DESCRIPTION (provided by applicant): Over the past five years, visible light-mediated photoredox catalysis has emerged as a versatile new activation platform in organic synthesis. Ruthenium or iridium-based polypyridyl photoredox catalysts absorb light in the visible range to generate stable, long-lived excited states that may act as either single-electron oxidants or reductants. Due to their unique reactivity profile, photoredox catalysts have the capacity to enable challenging bond constructions that are not accessible under standard approaches. In a seminal 2008 disclosure, our lab described the asymmetric α-alkylation of aldehydes via the synergistic merger of photoredox catalysis and chiral amine organocatalysis; this powerful dual-catalysis strategy features the simultaneous generation of catalytic quantities of both reactive intermediates. Subsequent reports, from our group and others, have further established the remarkable complexity-building capabilities of photoredox catalysis, particularly when merged with organocatalysis. In this research proposal, we outline new directions for our photoredox-based research program. Each of the four aims proposed herein envisions a novel reactivity platform featuring a transient, photoredox-generated active species that may be productively harnessed for the synthesis of a menu of high-value functional motifs. In Aim 1, we propose to develop direct, one-carbon expanded variants of the Mannich, Michael, and aldol reactions via a novel 5π-electron intermediate species that is transiently generated from ketone or aldehyde precursors through synergistic organocatalysis and photoredox catalysis. Aim 2 leverages an α-amino radical species - generated in situ via photoredox catalysis - en route to valuable amine-containing scaffolds, including vicinal diamines and allylic amines. Aim 3 envisions the direct arylation of labile allylic and benzylic C-H bonds through synergistic thiol-based organocatalysis and photoredox catalysis, as a means by which to gain rapid access to diaryl methanes and vinyl-aryl methanes. Finally, in Aim 4, we propose to accomplish the photoredox-catalyzed decarboxylative functionalization of α-amino acids en route to valuable benzylic amine and alkyl amine motifs. In a key expansion of this project, we will explore opportunities for the development of an asymmetric variant for the synthesis of γ-amino aldehydes via merged photoredox and chiral amine-based organocatalysis.

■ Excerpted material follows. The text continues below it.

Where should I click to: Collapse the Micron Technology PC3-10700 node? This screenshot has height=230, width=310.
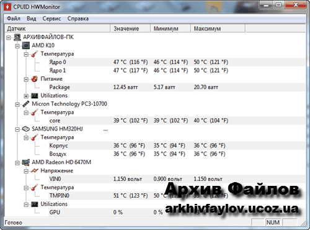tap(17, 104)
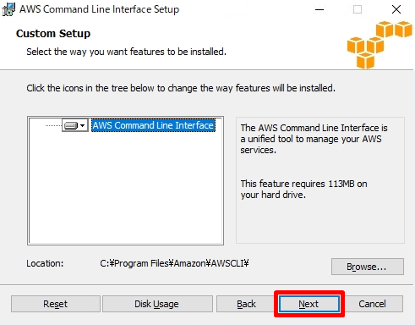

描述（由申请人提供）：在过去的五年中，可见光介导的光氧化还原催化已经成为有机合成中的多功能新活化平台。钌或铱基聚吡啶光氧化还原催化剂吸收可见光范围内的光，以产生稳定、长寿命的激发态，其可以充当单电子氧化剂或还原剂。由于其独特的反应性特征，光氧化还原催化剂能够实现在标准方法下无法实现的具有挑战性的键结构。在2008年的一项开创性的公开中，我们的实验室描述了通过光氧化还原催化和手性胺有机催化的协同合并实现醛的不对称α-烷基化;这种强大的双催化策略的特点是同时产生催化量的两种活性中间体。随后的报告，从我们的小组和其他人，进一步建立了显着的复杂性建设能力的光氧化还原催化，特别是当合并与有机催化。在这项研究计划中，我们概述了我们基于光氧化还原的研究计划的新方向。本文提出的四个目标中的每一个都设想了一种新的反应性平台，其特征在于瞬时的光氧化还原生成的活性物质，其可以有效地用于合成高价值功能基序的菜单。在目标1中，我们提出通过一种新型的5π电子中间体物种开发直接的一碳扩展的Mannich，Michael和aldol反应变体，该中间体物种通过协同有机催化和光氧化还原催化从酮或醛前体瞬时产生。目标2利用α-氨基自由基物种-通过光氧化还原催化原位产生-在路线上有价值的含胺支架，包括邻二胺和烯丙基胺。目标3设想通过协同的基于硫醇的有机催化和光氧化还原催化，将不稳定的烯丙基和苄基C-H键直接芳基化，作为快速获得二芳基甲烷和乙烯基-芳基甲烷的手段。最后，在目标4中，我们提出完成光氧化还原催化的脱羧官能化， α-氨基酸在形成有价值的苄基胺和烷基胺基序的过程中。在该项目的一个关键扩展中，我们将探索通过合并的光氧化还原和手性胺基有机催化合成γ-氨基醛的不对称变体的开发机会。